Raymond Queneau (1903 – 1977) : Je n'ai donc pu rêver
Je n'ai donc pu rêver
Je n'ai donc pu rêver que de fausses manœuvres,
vaisseau que des hasards menaient de port en port,
de havre en havre et de la naissance à la mort,
sans connaître le fret ignorant de leur œuvre.
Marins et passagers et navire qui tangue
et ce je qui débute ont même expression,
une charte-partie ou la démolition,
mais sur ce pont se livrent des combats exsangues.
Voici : le capitaine a regardé les nuages
qui démolissaient l'horizon,
il descend dans la cale où déjà du naufrage
se profile l'inclinaison.
Voici : les rats se sauvent
et plus d'un prisonnier trouve sa délivrance.
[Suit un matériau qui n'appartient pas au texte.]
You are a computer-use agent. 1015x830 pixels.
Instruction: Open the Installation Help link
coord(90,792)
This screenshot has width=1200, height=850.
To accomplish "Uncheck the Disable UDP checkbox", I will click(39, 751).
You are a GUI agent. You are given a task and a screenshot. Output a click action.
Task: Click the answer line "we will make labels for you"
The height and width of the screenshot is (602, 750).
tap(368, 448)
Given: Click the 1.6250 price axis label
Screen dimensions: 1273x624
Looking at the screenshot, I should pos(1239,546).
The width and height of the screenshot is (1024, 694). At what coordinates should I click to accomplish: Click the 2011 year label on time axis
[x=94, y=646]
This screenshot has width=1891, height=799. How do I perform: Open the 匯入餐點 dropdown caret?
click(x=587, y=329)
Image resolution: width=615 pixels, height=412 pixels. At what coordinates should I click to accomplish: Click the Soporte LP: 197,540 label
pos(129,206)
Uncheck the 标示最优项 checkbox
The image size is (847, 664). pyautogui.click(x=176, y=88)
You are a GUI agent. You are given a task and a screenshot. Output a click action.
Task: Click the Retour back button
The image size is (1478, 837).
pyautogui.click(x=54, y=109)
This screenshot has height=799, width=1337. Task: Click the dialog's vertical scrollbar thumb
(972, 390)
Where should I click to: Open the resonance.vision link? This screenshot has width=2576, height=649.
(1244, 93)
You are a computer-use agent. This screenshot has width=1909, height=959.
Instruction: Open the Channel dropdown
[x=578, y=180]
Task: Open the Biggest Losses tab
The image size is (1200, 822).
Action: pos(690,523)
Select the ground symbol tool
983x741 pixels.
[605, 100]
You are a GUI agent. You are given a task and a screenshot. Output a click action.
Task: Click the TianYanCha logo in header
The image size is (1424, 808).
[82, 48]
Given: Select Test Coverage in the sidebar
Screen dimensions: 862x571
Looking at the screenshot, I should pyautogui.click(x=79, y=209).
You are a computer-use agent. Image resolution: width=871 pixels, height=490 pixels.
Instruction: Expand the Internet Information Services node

La coquille a viré pour courir d'autres chances,
et voici : l'on innove.
Que disent les marins ? ils grimpent aux cordages
en sacrant comme des loups,
ils ont passé la ligne affublés en sauvages,
voulant encor faire les fous.
Voici : ce navire entre dans d'autres eaux,
d'autres mers où les orages
n'ont pas détruit le balisage,
et voici : les marins ont fermé leurs couteaux.
Voici : ce ne sont plus vers de faux rivages
que nous appareillons.
La vie est un songe, dit-on,
mais deux c'est trop pour mon âge.
Chêne et chien
Editions Denoël, 1937
Du même auteur :
« Quand nous pénètrerons la gueule de travers… » (25/05/2014)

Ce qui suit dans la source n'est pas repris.